■ THE TASK ■
Count the lines below that contain the word "Identify", and reply with the number alone.

■ MATERIALS PROVIDED ■
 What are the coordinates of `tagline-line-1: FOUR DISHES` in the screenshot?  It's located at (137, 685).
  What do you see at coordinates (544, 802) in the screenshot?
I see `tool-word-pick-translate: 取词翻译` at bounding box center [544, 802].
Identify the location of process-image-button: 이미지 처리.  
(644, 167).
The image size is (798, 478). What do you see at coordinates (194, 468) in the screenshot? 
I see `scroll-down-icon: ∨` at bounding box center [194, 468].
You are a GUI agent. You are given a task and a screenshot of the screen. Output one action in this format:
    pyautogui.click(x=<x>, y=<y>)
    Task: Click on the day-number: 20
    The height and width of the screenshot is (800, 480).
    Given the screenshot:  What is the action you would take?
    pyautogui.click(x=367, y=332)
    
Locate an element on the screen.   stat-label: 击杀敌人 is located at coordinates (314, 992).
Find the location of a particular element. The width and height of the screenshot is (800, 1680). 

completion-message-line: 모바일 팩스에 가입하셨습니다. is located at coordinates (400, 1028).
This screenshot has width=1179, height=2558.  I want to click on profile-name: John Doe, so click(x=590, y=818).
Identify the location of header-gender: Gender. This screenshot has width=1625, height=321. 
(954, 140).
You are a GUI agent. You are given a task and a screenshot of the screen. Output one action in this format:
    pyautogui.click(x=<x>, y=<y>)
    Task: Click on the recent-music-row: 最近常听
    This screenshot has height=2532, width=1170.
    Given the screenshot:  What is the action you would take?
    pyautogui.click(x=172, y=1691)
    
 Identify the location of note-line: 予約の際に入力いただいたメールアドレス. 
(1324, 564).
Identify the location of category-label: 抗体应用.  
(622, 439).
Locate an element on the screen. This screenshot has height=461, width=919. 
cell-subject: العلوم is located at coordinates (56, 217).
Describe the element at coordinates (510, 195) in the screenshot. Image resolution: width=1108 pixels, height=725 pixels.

■ RESPONSE AREA ■
4